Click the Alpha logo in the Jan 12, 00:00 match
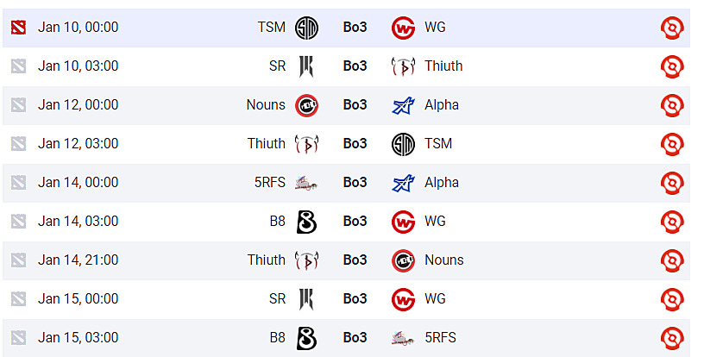 pyautogui.click(x=403, y=105)
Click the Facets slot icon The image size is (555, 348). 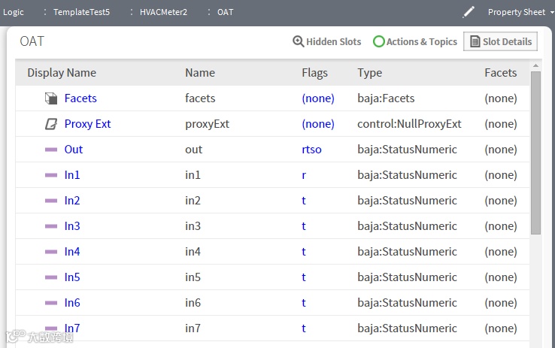pos(51,98)
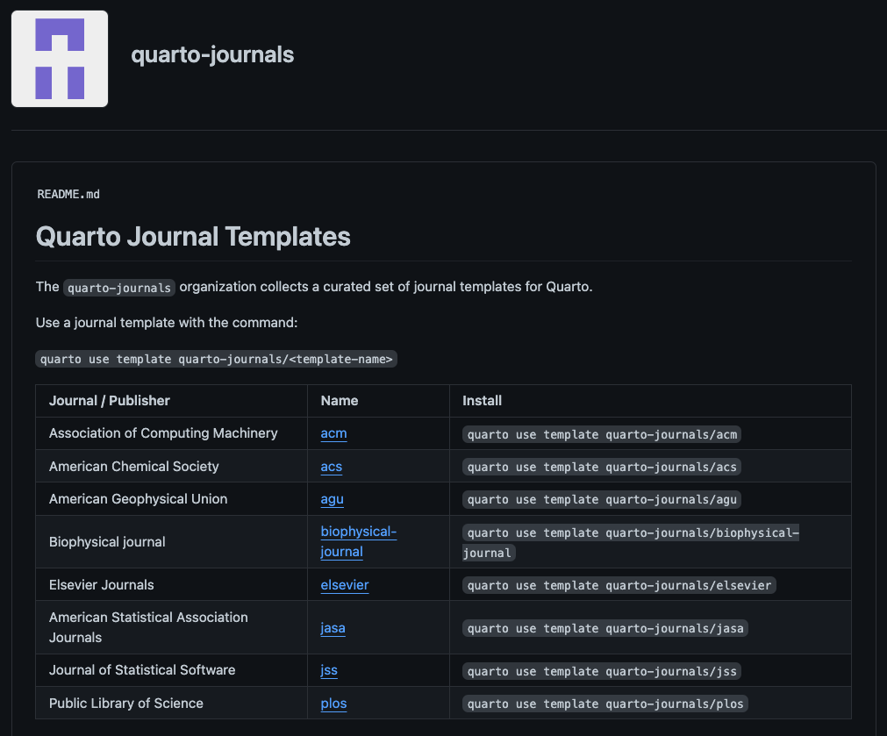Click the inline quarto-journals code in description
Image resolution: width=887 pixels, height=736 pixels.
tap(119, 288)
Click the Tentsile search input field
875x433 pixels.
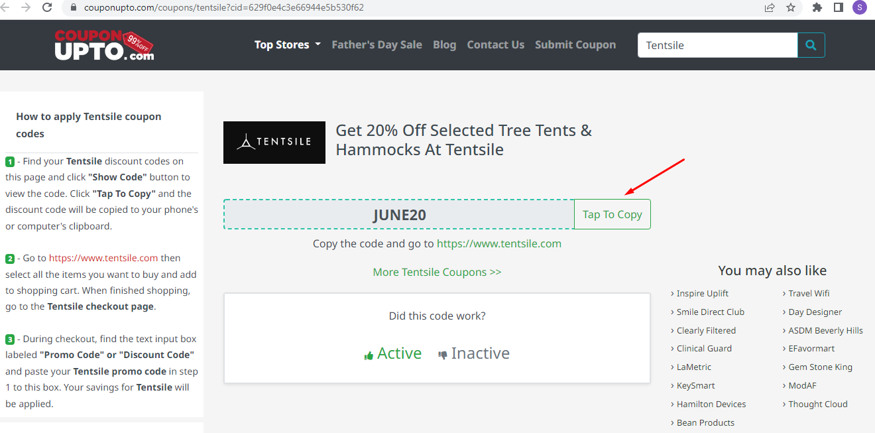tap(716, 44)
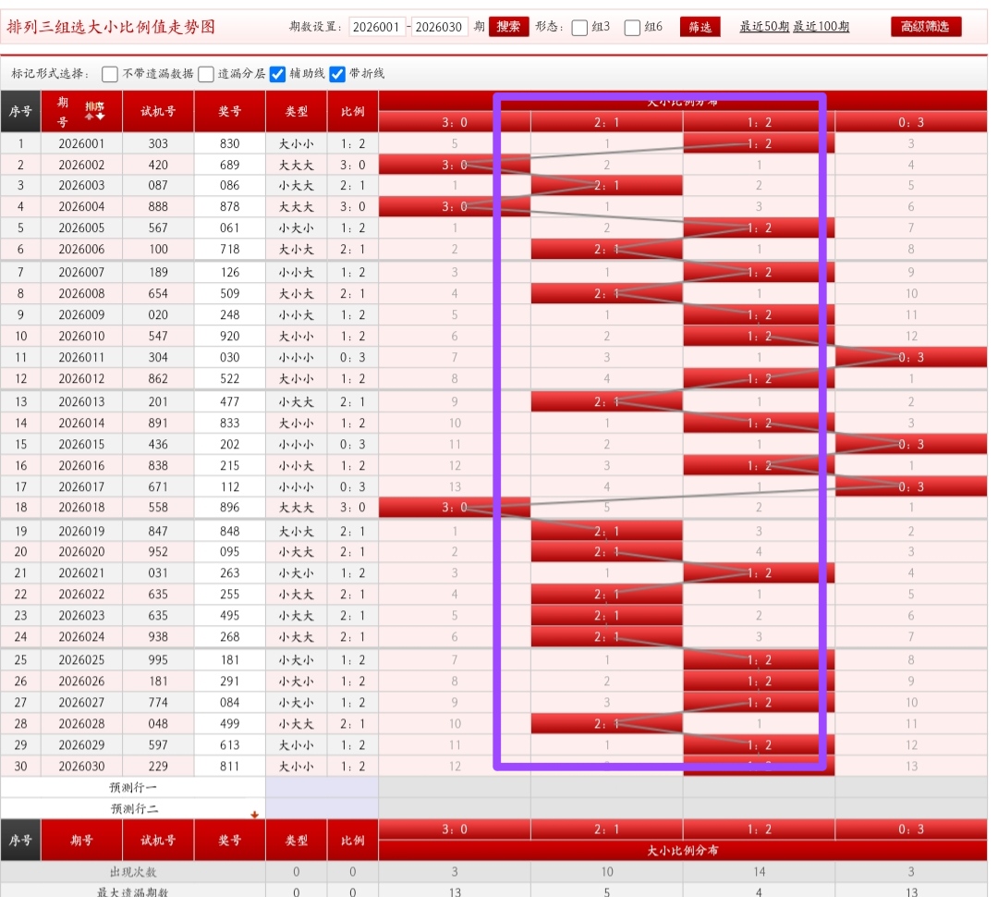Viewport: 998px width, 897px height.
Task: Click the 排序 sort arrows icon
Action: (x=94, y=111)
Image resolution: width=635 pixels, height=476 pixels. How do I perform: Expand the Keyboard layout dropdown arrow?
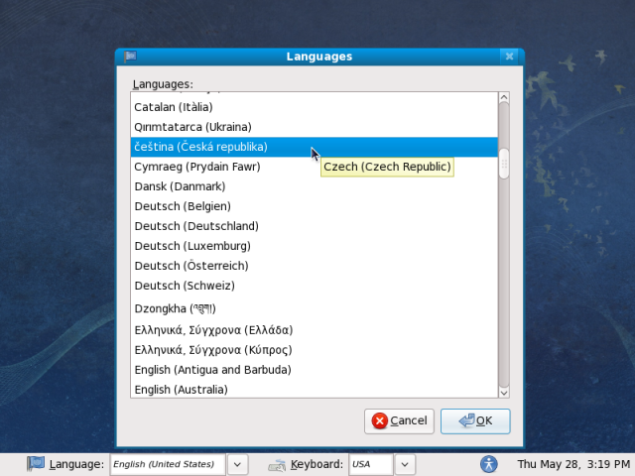[405, 463]
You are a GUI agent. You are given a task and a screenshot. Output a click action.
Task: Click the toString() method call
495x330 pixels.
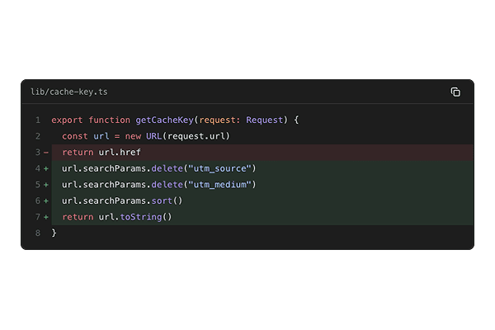pyautogui.click(x=146, y=217)
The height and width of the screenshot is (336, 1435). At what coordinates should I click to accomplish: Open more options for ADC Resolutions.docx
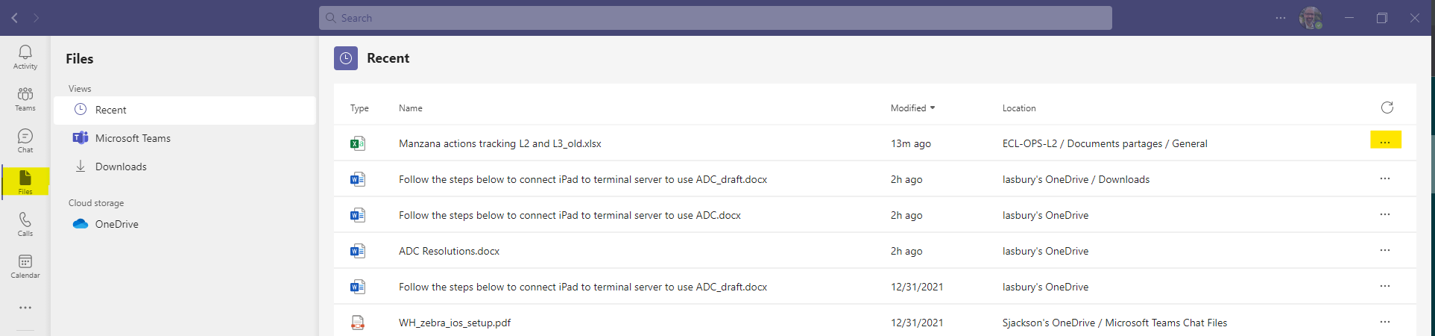[1385, 250]
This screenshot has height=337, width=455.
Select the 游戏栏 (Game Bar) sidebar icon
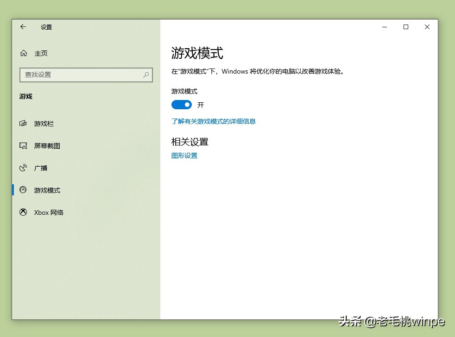(24, 123)
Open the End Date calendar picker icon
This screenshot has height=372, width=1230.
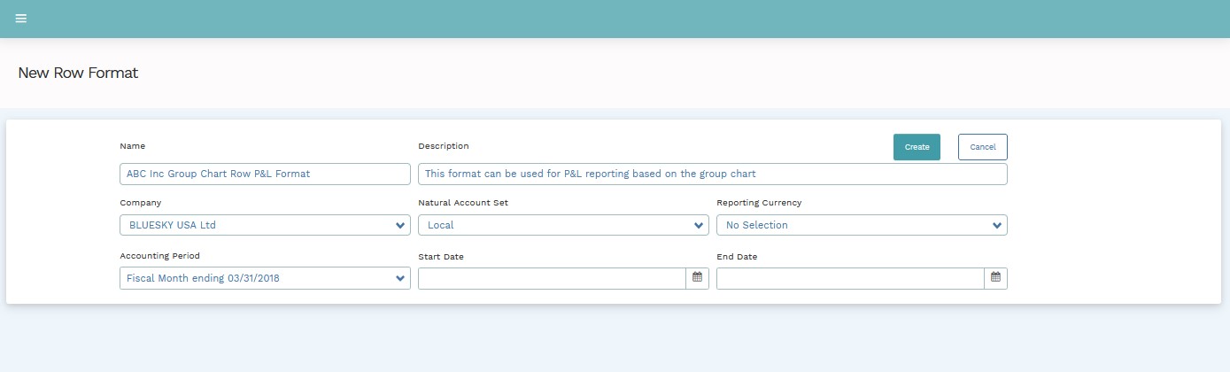(x=995, y=278)
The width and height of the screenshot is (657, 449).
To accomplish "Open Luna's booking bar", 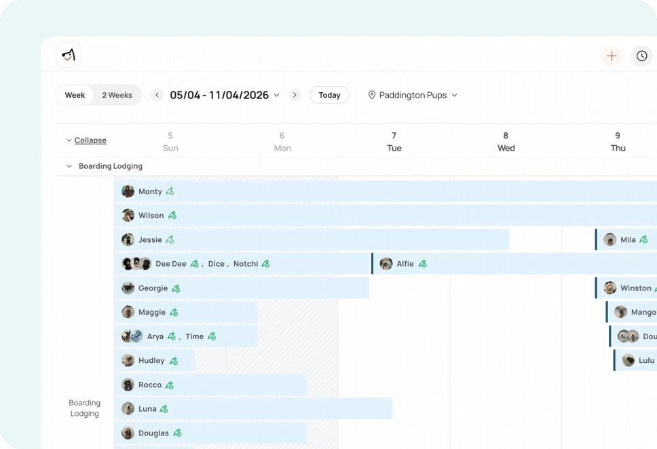I will pos(271,409).
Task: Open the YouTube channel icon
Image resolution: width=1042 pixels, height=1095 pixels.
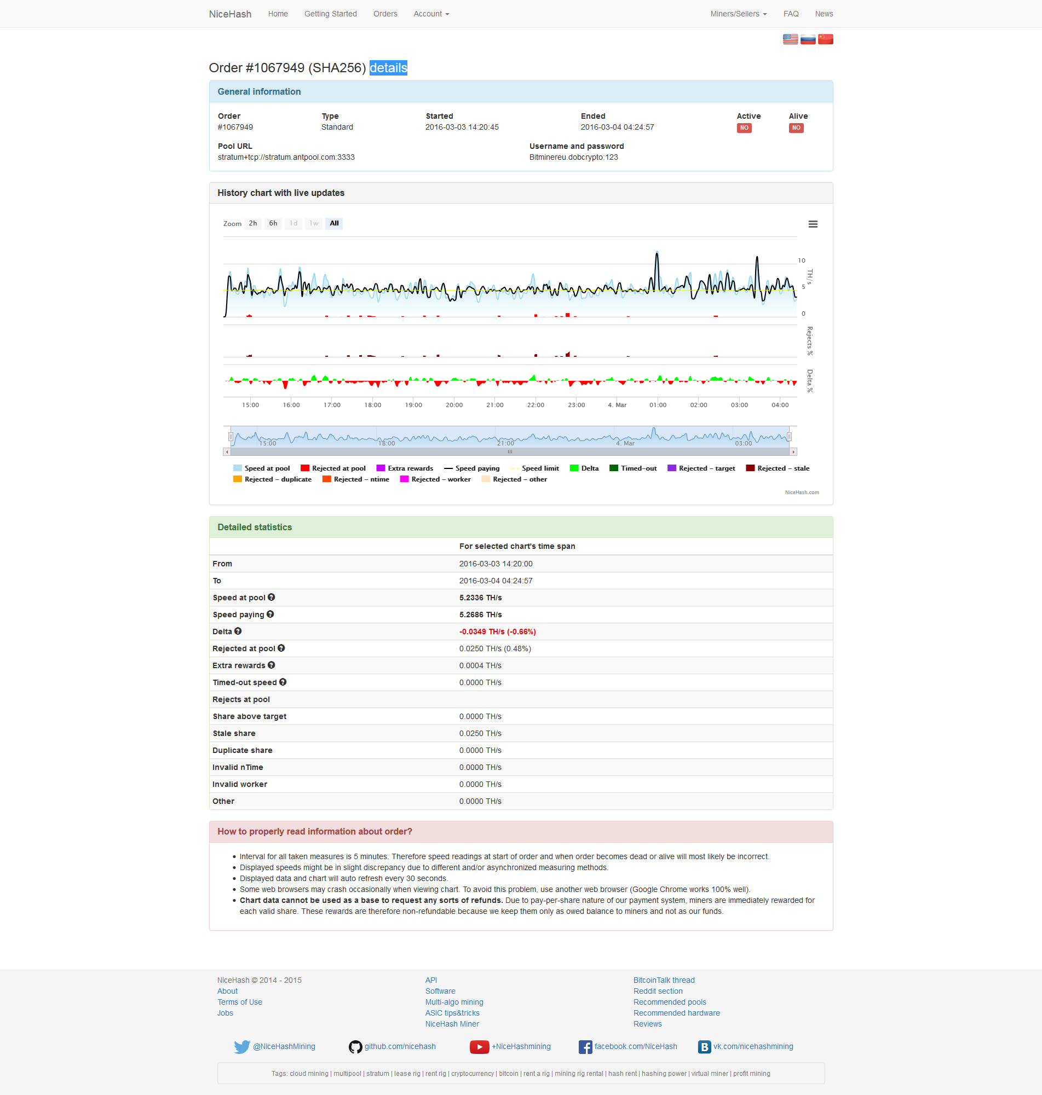Action: pyautogui.click(x=479, y=1047)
* * *
EXERCISE AIM>
Retype the lines starting with the one that holds "Task: Open the YouTube channel icon" and ending with the last line of the data above, both included; skip the pictures.

RESPONSE TO THIS EXERCISE>
Task: Open the YouTube channel icon
Image resolution: width=1042 pixels, height=1095 pixels.
Action: pyautogui.click(x=479, y=1047)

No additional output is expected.